Work request.
What lines below contain the word "toolbar"? Please pull each one out.

Supplied data.
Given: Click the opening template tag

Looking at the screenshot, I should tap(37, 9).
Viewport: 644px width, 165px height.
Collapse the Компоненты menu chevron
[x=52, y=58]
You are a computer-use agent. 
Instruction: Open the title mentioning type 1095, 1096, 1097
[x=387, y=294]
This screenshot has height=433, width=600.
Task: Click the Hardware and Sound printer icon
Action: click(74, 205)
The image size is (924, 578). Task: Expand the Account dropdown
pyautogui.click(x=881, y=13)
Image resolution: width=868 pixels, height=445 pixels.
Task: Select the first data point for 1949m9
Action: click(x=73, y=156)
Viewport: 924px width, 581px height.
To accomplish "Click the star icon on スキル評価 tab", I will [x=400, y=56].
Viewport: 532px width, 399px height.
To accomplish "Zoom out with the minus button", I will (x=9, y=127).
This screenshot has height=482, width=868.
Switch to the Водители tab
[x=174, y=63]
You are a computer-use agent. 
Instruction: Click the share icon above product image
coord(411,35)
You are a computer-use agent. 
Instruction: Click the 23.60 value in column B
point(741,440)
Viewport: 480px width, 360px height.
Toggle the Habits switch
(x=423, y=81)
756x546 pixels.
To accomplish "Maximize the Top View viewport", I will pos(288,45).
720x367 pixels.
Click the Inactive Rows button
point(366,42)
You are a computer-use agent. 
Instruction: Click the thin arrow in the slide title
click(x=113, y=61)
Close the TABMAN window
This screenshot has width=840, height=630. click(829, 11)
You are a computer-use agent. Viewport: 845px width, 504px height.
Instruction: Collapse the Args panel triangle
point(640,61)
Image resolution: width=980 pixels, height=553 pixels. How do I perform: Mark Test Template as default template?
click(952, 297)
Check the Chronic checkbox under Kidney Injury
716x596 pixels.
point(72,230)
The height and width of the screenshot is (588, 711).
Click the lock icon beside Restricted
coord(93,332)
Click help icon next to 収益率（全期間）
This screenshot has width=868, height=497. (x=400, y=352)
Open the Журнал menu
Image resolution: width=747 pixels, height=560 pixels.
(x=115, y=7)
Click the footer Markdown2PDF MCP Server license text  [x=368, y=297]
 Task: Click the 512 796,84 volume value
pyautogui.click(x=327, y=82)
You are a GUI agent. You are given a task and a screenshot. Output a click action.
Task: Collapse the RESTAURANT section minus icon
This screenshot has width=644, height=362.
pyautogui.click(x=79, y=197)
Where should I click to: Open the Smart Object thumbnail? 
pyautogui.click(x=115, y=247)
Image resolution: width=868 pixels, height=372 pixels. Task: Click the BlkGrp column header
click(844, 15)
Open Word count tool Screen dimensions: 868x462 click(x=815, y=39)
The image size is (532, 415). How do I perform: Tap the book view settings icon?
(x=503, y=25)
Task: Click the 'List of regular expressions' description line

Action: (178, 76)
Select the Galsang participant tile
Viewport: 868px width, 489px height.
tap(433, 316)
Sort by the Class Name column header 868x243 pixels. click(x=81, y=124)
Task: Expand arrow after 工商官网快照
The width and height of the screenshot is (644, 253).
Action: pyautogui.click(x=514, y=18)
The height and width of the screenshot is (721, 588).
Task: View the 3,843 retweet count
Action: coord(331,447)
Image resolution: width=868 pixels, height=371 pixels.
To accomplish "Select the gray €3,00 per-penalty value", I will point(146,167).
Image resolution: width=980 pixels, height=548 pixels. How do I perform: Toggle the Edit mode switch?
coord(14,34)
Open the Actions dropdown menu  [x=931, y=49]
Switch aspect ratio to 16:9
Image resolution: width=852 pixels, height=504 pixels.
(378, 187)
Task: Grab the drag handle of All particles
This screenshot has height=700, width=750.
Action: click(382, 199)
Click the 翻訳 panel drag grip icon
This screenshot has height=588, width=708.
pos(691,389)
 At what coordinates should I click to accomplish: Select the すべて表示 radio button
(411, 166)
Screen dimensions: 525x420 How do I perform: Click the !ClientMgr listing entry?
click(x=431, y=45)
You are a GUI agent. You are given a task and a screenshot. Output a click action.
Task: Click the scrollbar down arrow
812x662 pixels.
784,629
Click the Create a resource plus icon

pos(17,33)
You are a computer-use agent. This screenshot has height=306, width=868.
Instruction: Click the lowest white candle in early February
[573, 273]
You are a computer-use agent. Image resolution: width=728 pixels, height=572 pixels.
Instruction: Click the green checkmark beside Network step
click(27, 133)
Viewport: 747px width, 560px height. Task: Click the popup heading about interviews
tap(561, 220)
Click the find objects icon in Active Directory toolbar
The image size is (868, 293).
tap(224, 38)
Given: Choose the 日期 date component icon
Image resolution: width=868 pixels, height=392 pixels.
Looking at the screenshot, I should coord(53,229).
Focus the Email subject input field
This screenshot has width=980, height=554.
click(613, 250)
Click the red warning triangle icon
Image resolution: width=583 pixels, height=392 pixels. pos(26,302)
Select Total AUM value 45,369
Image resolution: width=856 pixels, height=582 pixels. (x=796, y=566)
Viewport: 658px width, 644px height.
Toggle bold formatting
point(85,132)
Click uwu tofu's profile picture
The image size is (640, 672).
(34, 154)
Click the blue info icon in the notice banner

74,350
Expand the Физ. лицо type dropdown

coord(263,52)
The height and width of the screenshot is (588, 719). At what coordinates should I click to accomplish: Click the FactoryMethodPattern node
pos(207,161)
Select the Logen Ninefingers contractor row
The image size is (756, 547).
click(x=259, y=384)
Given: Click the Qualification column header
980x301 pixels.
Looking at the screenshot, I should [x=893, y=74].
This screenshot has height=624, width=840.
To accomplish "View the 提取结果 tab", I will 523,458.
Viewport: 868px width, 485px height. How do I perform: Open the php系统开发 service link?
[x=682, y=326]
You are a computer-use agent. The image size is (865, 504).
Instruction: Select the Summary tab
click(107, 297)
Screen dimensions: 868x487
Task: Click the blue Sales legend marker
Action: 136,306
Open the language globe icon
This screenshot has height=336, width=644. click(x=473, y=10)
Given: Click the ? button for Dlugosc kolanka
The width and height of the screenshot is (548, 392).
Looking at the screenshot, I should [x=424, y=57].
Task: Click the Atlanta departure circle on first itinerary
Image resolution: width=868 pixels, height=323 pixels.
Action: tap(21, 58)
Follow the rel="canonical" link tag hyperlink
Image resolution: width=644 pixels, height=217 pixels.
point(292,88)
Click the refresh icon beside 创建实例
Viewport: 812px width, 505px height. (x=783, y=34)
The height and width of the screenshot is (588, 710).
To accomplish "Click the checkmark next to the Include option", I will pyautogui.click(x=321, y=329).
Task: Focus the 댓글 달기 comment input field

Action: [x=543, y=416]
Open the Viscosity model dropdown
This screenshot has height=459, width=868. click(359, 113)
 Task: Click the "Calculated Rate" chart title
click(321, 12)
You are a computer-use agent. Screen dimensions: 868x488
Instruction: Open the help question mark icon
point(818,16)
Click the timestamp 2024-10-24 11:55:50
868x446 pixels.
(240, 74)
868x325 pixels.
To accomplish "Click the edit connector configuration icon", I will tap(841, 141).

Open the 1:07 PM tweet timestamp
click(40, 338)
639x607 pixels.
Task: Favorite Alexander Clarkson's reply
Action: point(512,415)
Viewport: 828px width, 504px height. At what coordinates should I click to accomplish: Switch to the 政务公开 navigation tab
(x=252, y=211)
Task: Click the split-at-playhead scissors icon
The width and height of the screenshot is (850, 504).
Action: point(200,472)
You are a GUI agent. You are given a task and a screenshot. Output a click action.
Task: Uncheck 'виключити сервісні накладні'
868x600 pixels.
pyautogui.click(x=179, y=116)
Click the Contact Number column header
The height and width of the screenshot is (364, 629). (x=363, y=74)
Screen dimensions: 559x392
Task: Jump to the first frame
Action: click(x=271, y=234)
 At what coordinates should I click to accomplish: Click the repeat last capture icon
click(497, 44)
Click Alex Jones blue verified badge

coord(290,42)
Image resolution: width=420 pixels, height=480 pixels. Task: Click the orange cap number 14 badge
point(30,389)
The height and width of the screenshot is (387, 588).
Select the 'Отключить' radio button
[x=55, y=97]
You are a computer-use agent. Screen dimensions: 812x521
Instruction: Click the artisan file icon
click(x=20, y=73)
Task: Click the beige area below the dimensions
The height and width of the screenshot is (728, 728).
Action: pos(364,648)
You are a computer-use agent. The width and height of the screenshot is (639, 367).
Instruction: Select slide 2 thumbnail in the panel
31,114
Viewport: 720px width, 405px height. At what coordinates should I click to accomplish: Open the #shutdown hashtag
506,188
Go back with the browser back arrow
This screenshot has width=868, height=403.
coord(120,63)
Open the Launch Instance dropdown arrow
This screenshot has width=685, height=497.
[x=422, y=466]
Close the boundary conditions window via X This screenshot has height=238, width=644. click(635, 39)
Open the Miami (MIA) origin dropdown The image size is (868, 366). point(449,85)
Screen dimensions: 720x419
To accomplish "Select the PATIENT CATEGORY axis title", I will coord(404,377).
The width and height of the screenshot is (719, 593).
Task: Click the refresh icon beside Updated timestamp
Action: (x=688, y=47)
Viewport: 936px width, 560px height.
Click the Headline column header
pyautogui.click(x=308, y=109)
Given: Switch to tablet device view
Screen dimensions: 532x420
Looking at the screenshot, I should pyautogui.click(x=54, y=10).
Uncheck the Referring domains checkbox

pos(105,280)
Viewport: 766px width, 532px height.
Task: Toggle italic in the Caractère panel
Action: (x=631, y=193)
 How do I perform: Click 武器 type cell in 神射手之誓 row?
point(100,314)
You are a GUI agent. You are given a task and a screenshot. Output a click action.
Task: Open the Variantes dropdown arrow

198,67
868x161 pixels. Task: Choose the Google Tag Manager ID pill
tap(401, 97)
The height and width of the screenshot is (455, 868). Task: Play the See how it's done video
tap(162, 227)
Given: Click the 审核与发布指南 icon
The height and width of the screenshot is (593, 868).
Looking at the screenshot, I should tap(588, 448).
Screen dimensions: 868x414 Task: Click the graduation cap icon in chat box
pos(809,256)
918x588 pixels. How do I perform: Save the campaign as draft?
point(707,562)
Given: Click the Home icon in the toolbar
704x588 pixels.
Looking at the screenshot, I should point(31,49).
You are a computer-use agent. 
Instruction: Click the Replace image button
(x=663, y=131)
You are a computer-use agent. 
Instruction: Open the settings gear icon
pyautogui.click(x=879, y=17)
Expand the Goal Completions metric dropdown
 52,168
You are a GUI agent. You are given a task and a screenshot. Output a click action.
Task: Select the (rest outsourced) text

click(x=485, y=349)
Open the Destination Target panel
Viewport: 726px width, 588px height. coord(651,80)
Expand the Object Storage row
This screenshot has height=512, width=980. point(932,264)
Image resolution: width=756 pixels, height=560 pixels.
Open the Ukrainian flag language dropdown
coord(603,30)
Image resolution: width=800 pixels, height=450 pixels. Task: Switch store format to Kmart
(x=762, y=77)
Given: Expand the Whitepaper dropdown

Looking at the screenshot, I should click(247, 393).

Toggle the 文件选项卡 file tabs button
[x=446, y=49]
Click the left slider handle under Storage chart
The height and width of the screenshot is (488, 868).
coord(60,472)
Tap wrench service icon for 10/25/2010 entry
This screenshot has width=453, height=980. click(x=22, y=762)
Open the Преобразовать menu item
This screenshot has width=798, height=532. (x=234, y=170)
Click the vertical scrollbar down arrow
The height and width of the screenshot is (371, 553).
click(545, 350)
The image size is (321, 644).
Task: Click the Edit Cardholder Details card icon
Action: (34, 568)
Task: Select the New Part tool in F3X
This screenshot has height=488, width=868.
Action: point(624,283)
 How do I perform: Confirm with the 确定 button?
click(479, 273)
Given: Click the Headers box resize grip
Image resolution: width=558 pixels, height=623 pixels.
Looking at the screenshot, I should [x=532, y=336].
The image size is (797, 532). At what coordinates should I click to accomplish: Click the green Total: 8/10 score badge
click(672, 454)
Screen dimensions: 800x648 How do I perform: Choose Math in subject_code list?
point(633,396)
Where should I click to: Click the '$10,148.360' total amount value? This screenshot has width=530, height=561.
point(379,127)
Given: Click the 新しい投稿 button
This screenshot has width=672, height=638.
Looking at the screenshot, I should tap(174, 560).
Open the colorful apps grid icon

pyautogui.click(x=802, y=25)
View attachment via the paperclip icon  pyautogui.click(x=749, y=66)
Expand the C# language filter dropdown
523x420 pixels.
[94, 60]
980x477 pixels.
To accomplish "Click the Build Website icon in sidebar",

Response to the exercise.
Click the find objects icon in Active Directory toolbar
Given: Click the Home icon in the toolbar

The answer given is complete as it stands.